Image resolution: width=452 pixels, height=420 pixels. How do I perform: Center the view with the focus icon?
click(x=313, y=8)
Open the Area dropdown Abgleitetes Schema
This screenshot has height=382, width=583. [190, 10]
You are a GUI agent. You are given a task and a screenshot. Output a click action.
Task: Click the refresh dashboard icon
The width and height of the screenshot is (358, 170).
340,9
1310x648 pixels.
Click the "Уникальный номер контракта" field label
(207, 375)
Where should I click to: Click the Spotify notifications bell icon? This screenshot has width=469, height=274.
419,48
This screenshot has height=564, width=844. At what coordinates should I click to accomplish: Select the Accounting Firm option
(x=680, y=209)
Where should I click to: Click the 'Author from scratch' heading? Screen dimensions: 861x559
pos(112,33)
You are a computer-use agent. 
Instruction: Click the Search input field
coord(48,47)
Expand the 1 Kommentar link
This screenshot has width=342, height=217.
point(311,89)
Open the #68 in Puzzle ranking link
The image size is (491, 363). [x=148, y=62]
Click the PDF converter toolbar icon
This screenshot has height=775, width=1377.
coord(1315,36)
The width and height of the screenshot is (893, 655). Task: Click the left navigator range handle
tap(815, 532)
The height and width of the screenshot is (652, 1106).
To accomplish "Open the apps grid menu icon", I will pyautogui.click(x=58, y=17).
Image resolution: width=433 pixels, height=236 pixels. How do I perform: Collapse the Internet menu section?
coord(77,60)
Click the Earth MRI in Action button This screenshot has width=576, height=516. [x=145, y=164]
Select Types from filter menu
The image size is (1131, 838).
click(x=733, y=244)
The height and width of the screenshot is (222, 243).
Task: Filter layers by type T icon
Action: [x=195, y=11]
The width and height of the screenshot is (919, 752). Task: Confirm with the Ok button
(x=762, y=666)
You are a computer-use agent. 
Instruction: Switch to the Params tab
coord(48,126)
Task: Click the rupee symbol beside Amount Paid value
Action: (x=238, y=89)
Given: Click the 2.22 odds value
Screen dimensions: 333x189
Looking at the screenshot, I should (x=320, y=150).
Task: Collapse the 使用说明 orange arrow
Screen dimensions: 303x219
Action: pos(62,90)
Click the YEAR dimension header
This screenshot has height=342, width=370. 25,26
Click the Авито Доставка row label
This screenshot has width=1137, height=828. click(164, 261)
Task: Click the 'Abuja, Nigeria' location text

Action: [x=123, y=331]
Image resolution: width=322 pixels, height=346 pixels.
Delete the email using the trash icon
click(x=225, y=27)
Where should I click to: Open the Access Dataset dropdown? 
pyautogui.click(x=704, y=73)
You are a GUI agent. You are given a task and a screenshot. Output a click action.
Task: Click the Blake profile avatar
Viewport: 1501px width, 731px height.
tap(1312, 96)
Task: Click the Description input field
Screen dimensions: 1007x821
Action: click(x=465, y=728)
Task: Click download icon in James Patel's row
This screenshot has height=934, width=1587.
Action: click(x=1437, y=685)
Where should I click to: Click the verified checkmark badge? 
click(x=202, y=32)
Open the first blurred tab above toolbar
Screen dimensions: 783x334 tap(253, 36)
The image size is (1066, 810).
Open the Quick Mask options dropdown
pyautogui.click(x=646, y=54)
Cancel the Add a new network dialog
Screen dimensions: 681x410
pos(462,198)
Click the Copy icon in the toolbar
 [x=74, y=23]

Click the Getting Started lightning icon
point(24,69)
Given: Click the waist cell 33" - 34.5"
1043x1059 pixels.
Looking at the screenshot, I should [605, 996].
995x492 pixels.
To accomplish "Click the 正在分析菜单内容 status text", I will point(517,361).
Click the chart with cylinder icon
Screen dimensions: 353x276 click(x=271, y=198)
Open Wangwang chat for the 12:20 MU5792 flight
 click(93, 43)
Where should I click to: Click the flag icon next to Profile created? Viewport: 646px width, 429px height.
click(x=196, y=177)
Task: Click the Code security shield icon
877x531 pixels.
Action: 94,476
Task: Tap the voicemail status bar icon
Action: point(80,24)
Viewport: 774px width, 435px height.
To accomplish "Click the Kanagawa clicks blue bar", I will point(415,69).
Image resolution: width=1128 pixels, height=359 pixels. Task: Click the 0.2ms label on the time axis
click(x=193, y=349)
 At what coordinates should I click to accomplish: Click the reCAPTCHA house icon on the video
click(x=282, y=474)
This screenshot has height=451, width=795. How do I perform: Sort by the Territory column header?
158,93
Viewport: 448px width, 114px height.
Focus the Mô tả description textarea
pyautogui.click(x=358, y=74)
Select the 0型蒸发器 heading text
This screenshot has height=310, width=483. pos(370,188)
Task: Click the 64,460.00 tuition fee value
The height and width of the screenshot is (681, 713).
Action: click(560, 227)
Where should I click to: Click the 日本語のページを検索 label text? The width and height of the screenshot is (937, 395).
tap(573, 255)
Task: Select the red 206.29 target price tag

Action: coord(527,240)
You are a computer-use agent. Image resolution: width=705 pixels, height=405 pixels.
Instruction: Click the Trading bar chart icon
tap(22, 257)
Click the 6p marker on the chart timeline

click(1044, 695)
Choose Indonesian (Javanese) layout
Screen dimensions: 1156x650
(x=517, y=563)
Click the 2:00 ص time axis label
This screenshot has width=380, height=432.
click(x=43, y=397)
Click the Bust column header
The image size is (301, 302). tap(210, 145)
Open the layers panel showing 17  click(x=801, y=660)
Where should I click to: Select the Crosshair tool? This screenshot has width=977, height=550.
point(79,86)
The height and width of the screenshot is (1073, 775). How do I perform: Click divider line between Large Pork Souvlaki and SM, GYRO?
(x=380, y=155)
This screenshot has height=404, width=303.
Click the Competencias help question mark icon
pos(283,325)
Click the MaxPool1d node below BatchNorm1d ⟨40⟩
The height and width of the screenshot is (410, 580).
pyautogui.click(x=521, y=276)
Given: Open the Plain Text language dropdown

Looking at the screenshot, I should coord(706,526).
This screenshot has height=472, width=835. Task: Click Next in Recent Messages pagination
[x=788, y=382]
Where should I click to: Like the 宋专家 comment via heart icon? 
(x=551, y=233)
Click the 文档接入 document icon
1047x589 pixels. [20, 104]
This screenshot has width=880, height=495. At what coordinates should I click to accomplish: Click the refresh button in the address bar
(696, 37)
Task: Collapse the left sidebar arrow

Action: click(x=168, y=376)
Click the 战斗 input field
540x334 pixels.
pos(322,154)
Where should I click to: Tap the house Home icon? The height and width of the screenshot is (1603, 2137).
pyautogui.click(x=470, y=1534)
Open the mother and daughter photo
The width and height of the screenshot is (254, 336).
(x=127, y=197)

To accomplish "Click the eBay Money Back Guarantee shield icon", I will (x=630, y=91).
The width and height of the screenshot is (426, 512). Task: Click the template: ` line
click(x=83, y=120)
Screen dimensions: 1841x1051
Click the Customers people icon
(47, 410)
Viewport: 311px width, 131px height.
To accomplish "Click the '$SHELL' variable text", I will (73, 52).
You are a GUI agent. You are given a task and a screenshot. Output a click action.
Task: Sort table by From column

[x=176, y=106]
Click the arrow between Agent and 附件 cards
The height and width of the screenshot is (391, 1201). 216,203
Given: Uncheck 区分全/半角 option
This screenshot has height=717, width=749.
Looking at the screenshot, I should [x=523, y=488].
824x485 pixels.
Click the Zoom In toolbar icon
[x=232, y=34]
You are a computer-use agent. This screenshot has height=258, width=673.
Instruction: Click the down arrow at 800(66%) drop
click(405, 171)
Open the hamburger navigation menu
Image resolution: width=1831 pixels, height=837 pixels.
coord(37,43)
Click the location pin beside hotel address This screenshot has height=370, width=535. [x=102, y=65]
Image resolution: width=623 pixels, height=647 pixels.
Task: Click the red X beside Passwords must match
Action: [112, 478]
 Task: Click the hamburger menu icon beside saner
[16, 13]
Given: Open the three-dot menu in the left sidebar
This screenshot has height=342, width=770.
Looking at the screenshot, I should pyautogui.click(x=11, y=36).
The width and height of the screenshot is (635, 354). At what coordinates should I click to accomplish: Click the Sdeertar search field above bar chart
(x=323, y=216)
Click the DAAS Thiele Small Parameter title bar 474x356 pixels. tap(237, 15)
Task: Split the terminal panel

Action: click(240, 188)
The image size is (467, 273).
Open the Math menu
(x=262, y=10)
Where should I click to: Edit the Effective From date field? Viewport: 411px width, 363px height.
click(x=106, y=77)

--*--

__Exercise objective__
Reproduce the lines from the one containing "Click the Copy icon in the toolbar" to the one containing "click(x=196, y=177)", replacing "lightning icon" with "bolt icon" and leaving everything else unchanged.

__Completed task__
Click the Copy icon in the toolbar
 [x=74, y=23]

Click the Getting Started bolt icon
point(24,69)
Given: Click the waist cell 33" - 34.5"
1043x1059 pixels.
Looking at the screenshot, I should [605, 996].
995x492 pixels.
To accomplish "Click the 正在分析菜单内容 status text", I will point(517,361).
Click the chart with cylinder icon
Screen dimensions: 353x276 click(x=271, y=198)
Open Wangwang chat for the 12:20 MU5792 flight
 click(93, 43)
Where should I click to: Click the flag icon next to Profile created? Viewport: 646px width, 429px height.
click(x=196, y=177)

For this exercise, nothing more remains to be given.